FileSets
We've seen that you can explicitly list all the files in the EXTRACT statement. In some cases, there might be a large number of files, so you may not want to list all the files manually every time.
FileSets make it easy to define a pattern to identify a set of files to read.
In the simplest case let's get all the files in a folder.
@rs =
EXTRACT
user string,
id string,
FROM
"/input/{*}"
USING Extractors.Csv();
Specifying a list of files that have an extension
This is very simple modification syntax. The example uses will extract all the files that end with ".csv".
@rs =
EXTRACT
user string,
id string,
FROM
"/input/{*}.csv"
USING Extractors.Csv();
Getting filenames as a column in the RowSet
Because we are reading rows from multiple files. it is convenient to for the rows to have some information about the filename it came from. We can adjust the query slightly to make this possible.
@rs =
EXTRACT
user string,
id string,
__filename string
FROM
"/input/{__filename}"
USING Extractors.Csv();
You are probably wondering about the __
in the column __filename
. It isn't necessary at all, however it is useful as a way of marking that this information came from the process of extracting the file, not from the data in the file itself.

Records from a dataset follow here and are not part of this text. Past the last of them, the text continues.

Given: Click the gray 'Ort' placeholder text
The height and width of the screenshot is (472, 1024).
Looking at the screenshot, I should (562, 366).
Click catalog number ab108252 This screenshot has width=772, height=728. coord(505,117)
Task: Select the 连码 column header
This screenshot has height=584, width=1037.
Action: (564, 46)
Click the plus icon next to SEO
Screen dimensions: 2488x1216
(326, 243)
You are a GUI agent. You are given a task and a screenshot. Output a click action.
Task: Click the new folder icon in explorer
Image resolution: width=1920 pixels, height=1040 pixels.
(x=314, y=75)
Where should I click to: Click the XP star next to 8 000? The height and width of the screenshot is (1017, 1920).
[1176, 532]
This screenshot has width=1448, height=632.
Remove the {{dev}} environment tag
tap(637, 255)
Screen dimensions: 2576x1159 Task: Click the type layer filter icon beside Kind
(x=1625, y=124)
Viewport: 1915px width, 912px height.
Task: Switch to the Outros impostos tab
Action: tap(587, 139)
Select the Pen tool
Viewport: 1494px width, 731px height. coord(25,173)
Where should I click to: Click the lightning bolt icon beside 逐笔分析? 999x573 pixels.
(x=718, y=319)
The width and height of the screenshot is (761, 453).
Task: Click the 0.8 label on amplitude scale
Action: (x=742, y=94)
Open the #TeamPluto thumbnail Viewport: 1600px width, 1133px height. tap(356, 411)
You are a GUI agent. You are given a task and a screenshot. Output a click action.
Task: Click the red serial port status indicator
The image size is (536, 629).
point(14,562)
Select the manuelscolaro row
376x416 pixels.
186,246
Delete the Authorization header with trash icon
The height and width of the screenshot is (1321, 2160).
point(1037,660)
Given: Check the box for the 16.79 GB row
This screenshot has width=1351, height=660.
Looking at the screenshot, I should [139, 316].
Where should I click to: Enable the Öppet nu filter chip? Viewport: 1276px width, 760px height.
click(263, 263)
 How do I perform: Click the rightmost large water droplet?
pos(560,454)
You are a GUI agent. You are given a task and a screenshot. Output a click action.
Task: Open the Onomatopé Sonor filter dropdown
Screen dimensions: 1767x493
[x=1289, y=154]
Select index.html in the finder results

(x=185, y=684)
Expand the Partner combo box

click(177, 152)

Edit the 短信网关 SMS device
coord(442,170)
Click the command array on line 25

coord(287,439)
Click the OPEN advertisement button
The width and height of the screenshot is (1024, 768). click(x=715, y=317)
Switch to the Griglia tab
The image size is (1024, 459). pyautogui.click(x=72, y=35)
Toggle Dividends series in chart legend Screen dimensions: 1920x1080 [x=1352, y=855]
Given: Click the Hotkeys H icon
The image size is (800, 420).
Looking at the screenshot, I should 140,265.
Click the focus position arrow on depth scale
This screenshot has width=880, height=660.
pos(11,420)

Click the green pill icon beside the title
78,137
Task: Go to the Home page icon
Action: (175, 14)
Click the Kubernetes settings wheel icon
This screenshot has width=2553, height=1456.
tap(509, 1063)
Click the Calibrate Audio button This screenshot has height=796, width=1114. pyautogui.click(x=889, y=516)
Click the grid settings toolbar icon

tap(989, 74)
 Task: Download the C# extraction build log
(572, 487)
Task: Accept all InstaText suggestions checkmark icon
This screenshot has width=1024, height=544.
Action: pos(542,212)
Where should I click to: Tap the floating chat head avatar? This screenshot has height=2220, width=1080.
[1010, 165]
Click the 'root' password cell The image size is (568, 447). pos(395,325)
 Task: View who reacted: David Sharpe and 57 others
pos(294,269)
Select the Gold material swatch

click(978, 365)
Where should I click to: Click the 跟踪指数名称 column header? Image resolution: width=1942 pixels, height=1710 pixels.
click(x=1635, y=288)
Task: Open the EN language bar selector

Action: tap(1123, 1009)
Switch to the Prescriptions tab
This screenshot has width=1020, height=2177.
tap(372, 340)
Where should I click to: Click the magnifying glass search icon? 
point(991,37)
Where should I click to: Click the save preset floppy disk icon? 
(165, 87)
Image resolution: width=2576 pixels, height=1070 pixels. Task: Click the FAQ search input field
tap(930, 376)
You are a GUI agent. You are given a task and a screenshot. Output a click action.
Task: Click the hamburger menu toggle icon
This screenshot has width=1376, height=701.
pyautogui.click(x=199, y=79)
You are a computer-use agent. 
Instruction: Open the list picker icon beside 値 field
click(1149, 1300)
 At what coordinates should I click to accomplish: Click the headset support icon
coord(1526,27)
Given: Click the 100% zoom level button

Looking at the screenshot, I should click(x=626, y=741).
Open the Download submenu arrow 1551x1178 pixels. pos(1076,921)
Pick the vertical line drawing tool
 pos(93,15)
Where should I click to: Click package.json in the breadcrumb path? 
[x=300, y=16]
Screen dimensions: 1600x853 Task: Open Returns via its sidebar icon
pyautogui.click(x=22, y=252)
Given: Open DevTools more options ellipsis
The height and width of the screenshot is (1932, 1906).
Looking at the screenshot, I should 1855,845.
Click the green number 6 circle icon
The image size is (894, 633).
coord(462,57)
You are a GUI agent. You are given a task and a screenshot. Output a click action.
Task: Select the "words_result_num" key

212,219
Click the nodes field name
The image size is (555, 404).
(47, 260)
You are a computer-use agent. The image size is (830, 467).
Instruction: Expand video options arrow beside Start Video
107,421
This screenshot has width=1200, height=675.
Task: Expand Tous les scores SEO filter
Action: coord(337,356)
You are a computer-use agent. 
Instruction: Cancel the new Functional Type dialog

To emphasize that the naming of __filename
and the use of the __
prefix was completely arbitrary below is the same script with a different name (foo
).
@rs =
EXTRACT
user string,
id string,
foo string
FROM
"/input/{foo}"
USING Extractors.Csv();
Getting parts of a filename as a column in the RowSet
Instead of the full filename, we can also get part of the filename. The sample below shows how to get just the number part.
@rs =
EXTRACT
user string,
id string,
__filenum int
FROM
"/input/data{__filenum}.csv"
USING Extractors.Csv();
Notes
- The schemas for all the files in the FileSet must match the schema specified in the extract.
- The more files there are in the FileSet the longer the compilation time will take.